La reducción de la jornada laboral en México está en marcha y, si se lleva a cabo la reforma promovida por el Gobierno federal, millones de trabajadores verán su carga laboral disminuida de 48 a 40 horas semanales de manera progresiva.
El propósito de esta iniciativa es optimizar el equilibrio entre la vida laboral y personal, además de alinear las condiciones de trabajo en el país con las de otras naciones que ya cuentan con jornadas laborales más cortas.
Según el plan presentado por las autoridades, la puesta en marcha se llevará a cabo de forma gradual a partir de 2027, con una finalización prevista para 2030, lo que permitirá a las empresas y centros de trabajo ajustar sus operaciones sin comprometer la productividad.

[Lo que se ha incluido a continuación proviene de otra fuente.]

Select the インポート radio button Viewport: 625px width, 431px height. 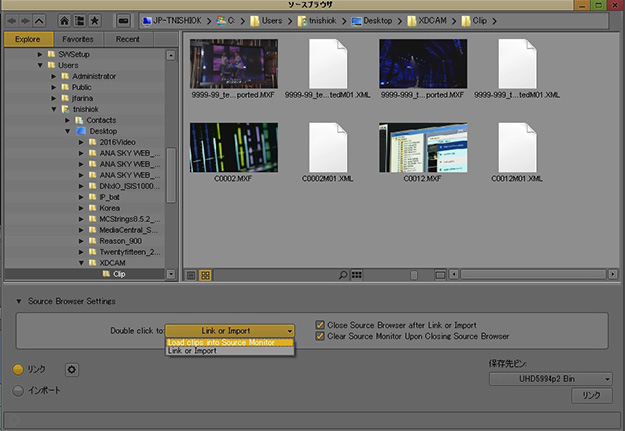coord(17,390)
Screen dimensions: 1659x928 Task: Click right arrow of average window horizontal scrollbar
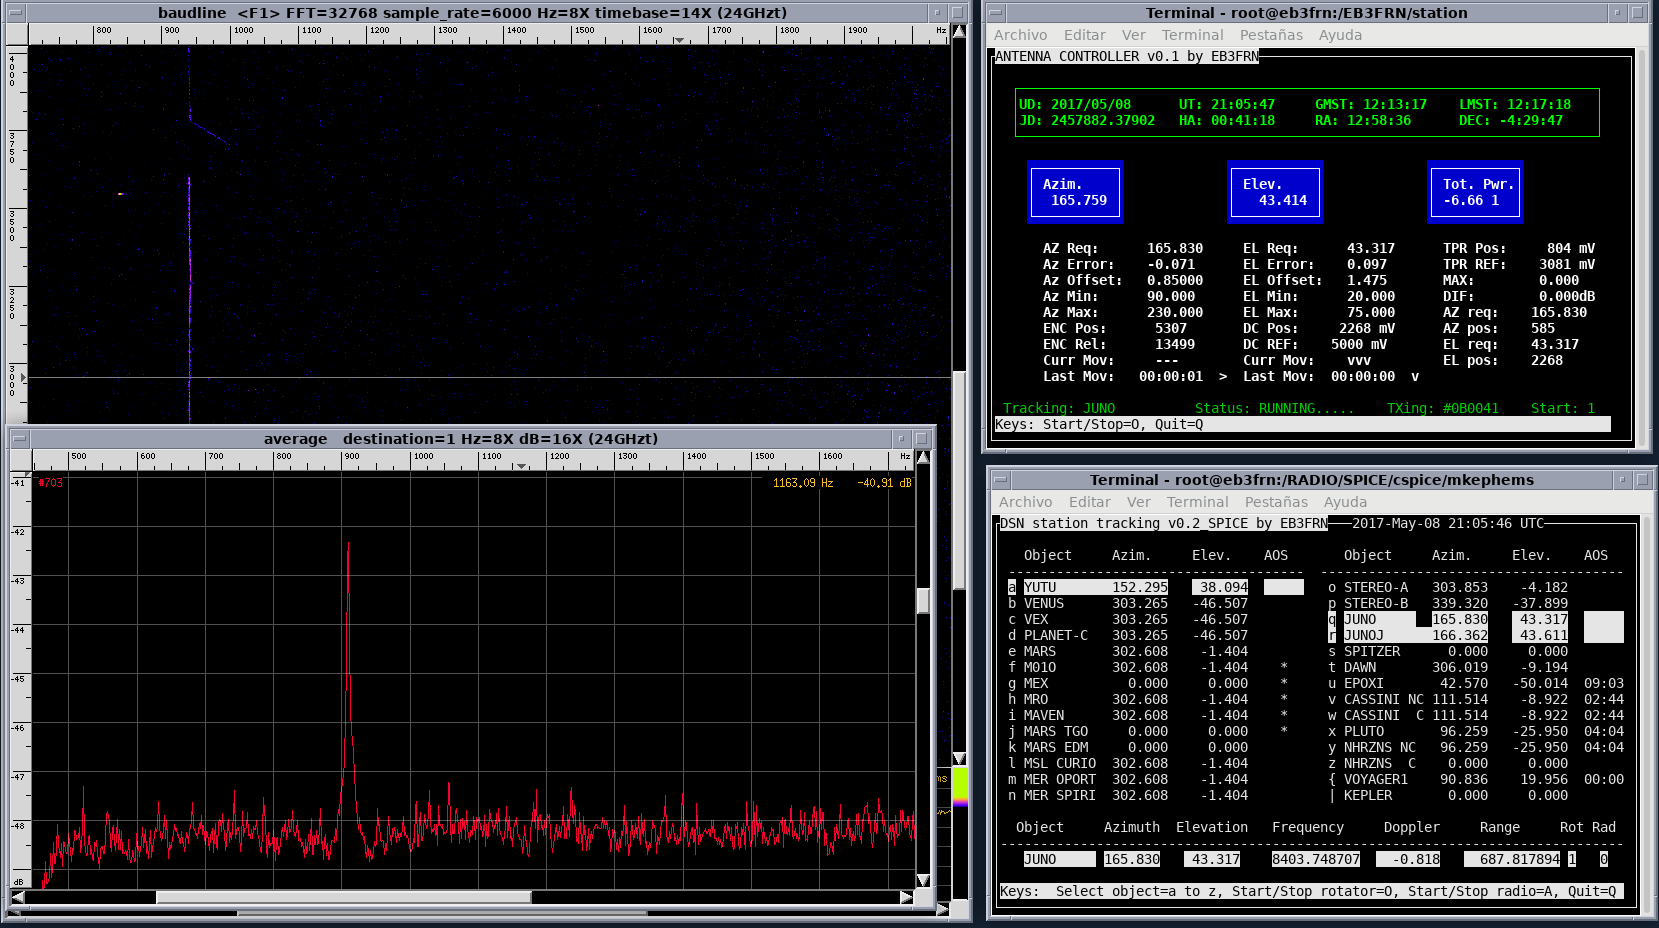906,897
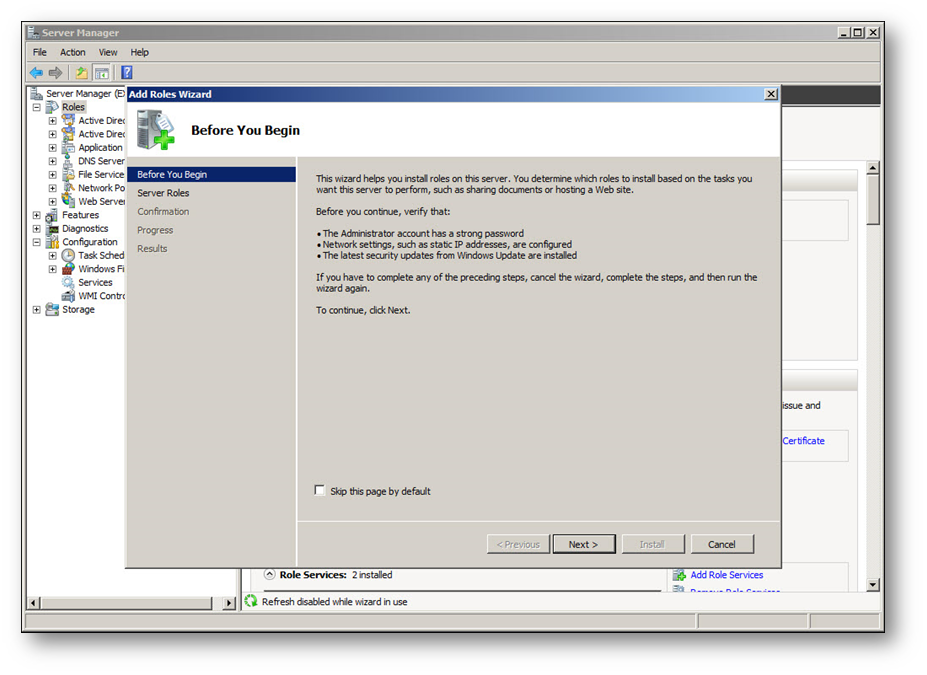
Task: Click the vertical scrollbar down arrow
Action: point(872,584)
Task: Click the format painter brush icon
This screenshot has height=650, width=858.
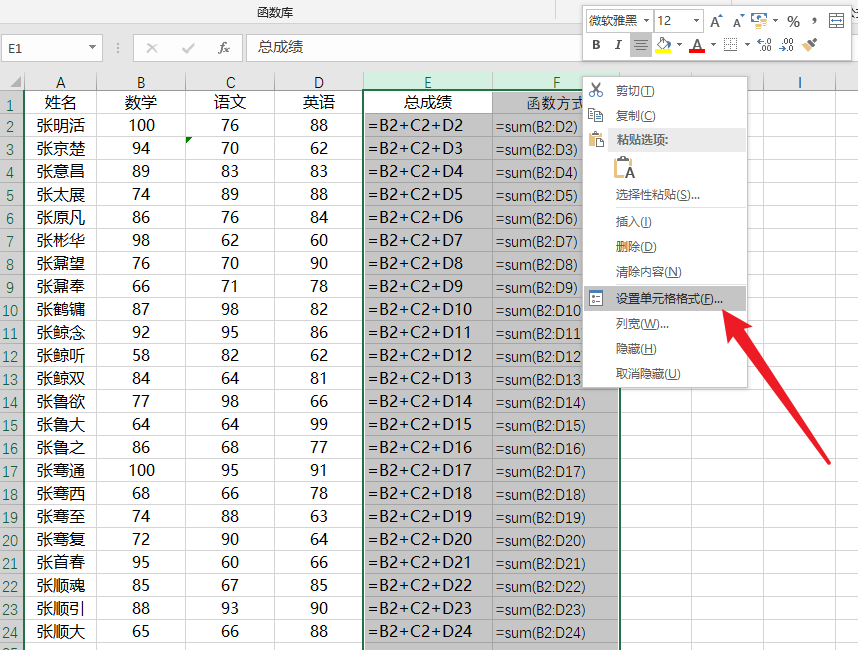Action: 810,45
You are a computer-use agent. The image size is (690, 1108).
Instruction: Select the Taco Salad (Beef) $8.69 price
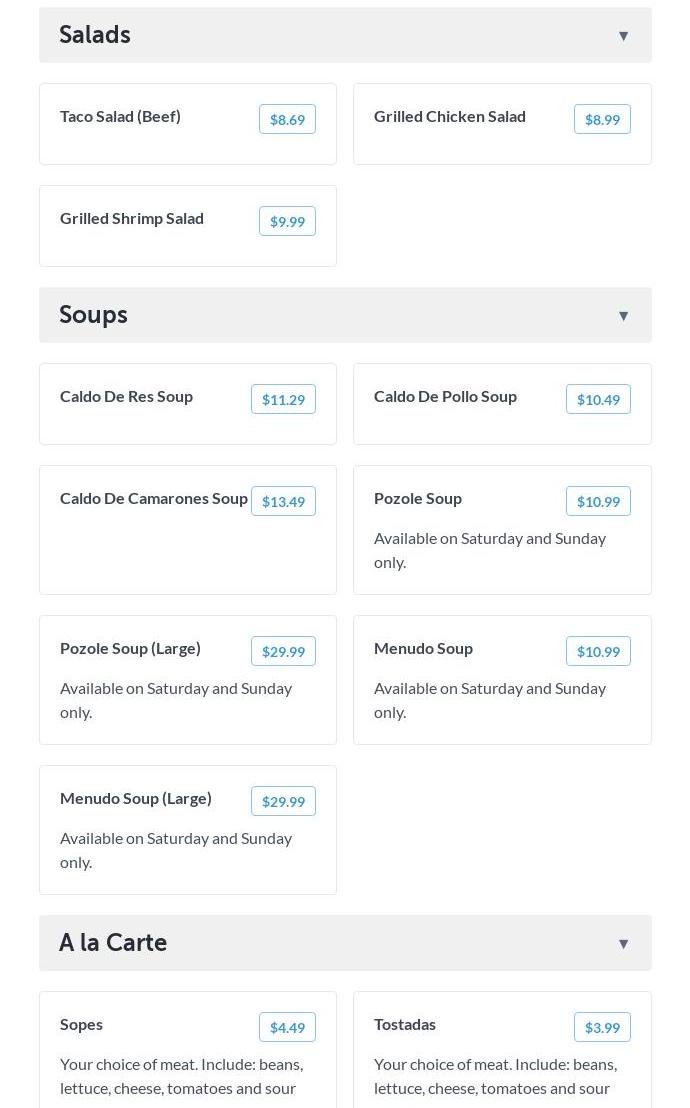[287, 120]
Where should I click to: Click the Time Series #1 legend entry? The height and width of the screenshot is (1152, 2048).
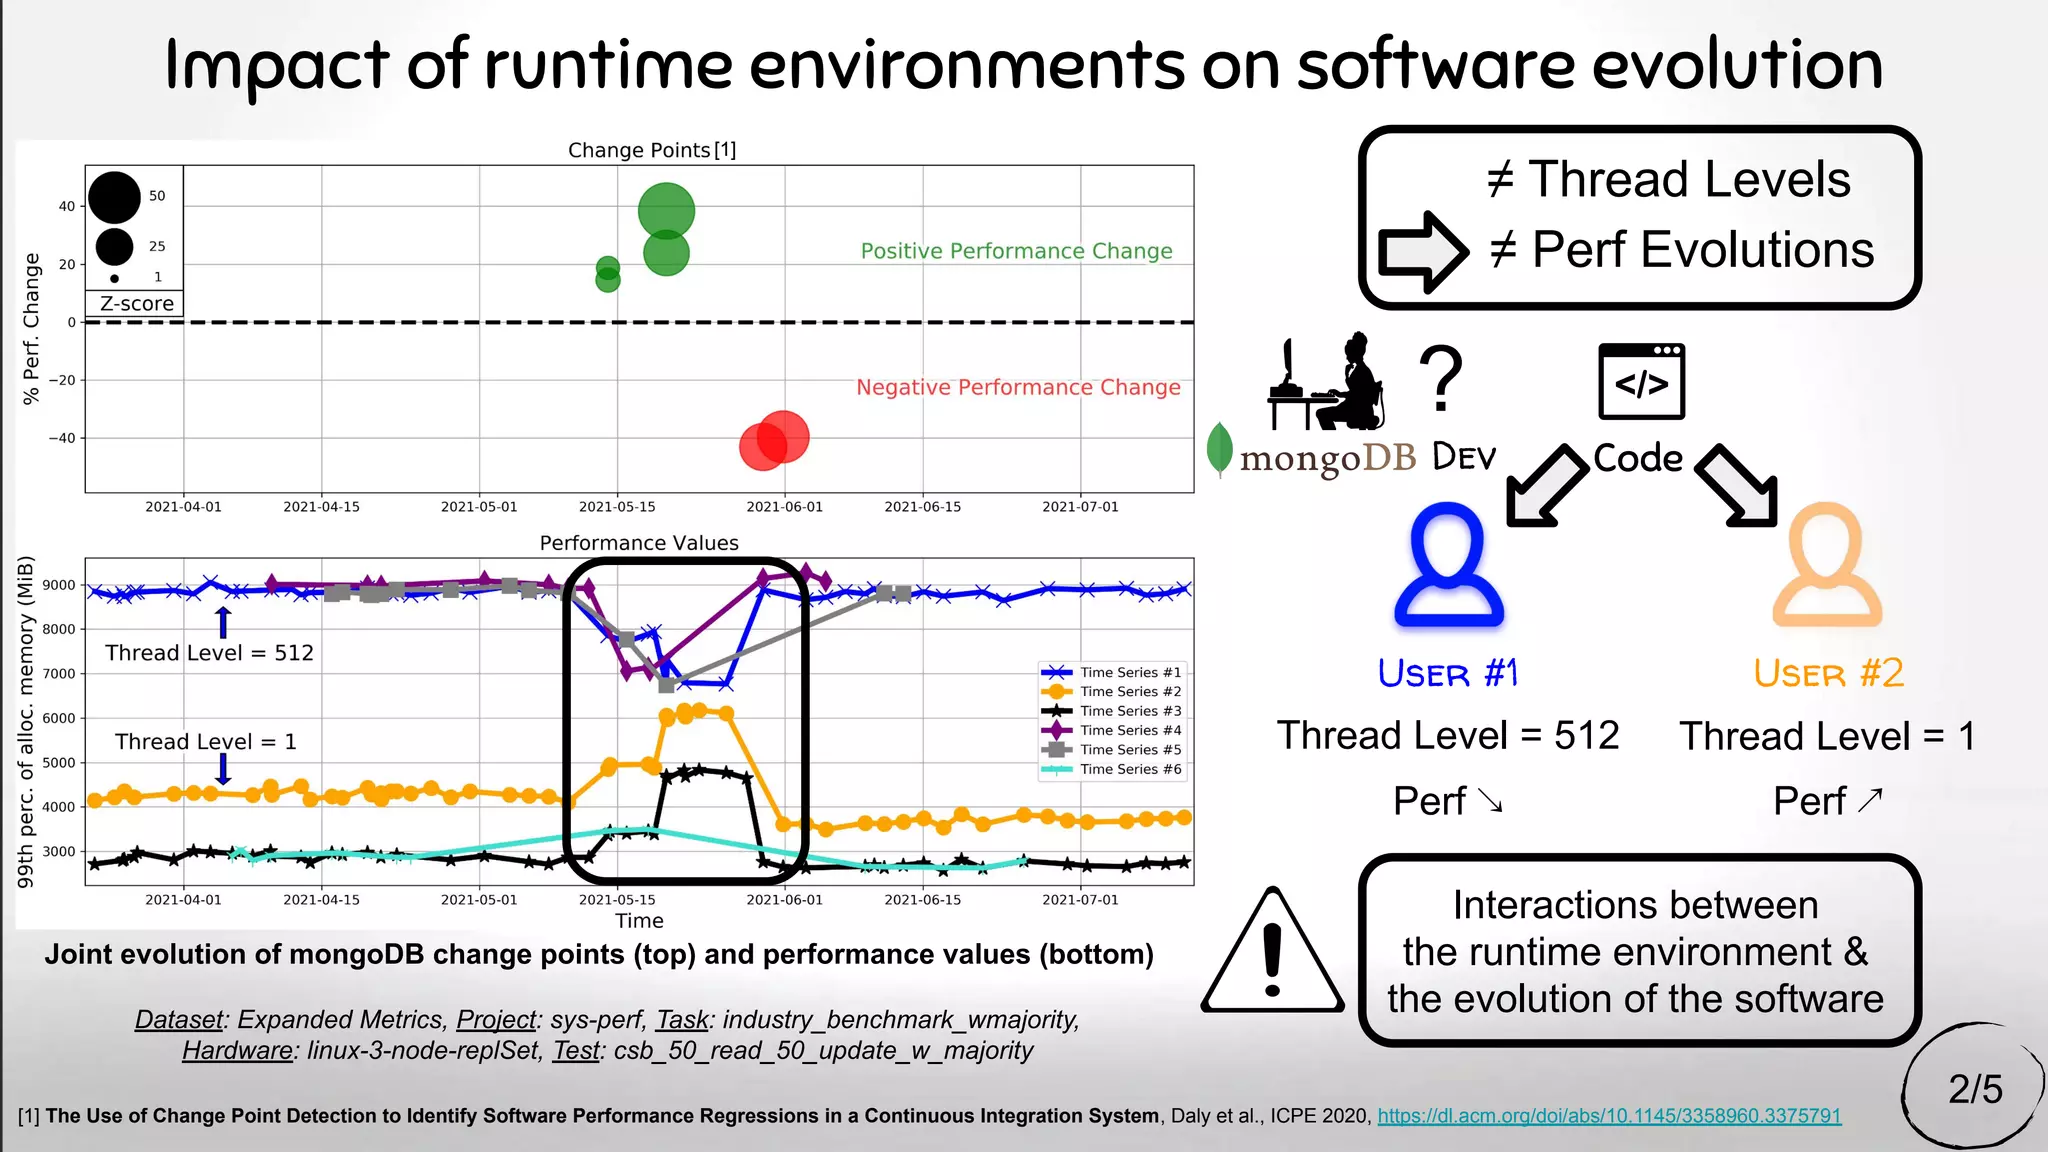[1111, 672]
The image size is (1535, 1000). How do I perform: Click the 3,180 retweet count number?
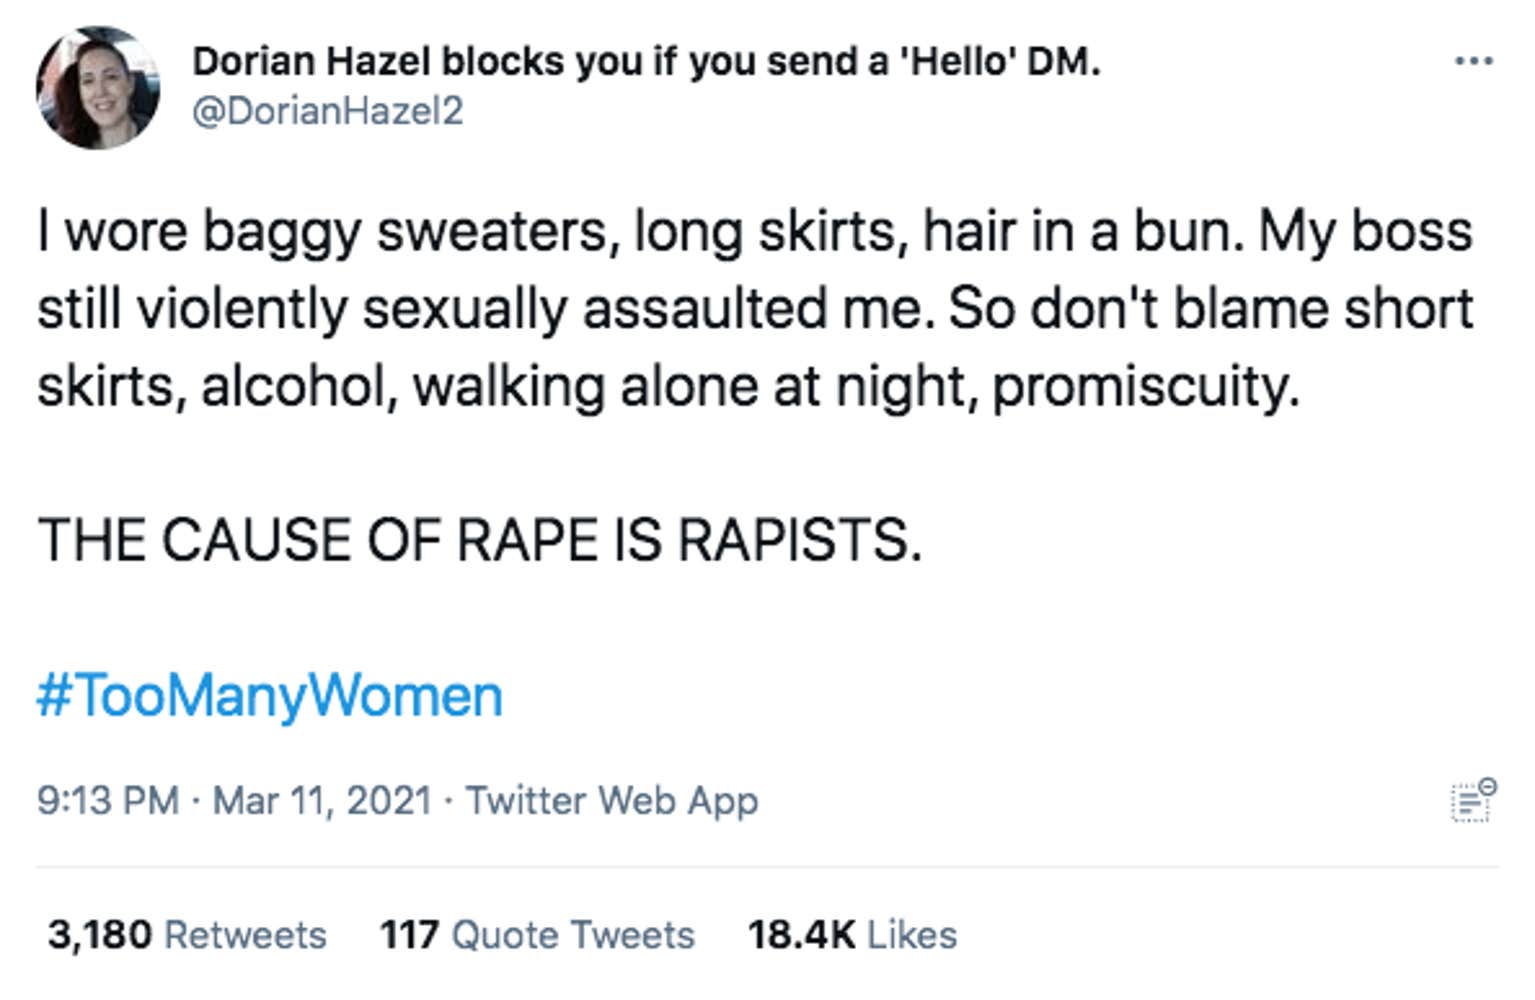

En la actualidad, la Ley Federal del Trabajo establece una jornada máxima de 48 horas semanales, comúnmente distribuidas en seis días de trabajo seguidos de uno de descanso. Con la reforma, los trabajadores tendrían derecho a un máximo de 40 horas semanales, lo que en muchos casos implicaría contar con dos días de descanso.
Previo a la entrada en vigor de la modificación, el Gobierno llevará a cabo mesas de diálogo con representantes del sector empresarial, sindicatos y expertos para determinar cómo se implementará la reducción de la jornada y los plazos aplicables a cada tipo de empresa.
A pesar de que la propuesta ha obtenido apoyo de varios sectores laborales, también ha suscitado preocupación entre algunos empresarios, quienes consideran fundamental establecer una transición gradual para evitar repercusiones económicas, sobre todo en pequeñas y medianas empresas.
Si se aprueba en los términos presentados, la disminución de la jornada laboral representará uno de los cambios más significativos en la legislación laboral mexicana en los últimos años y beneficiará a millones de trabajadores en todo el territorio nacional.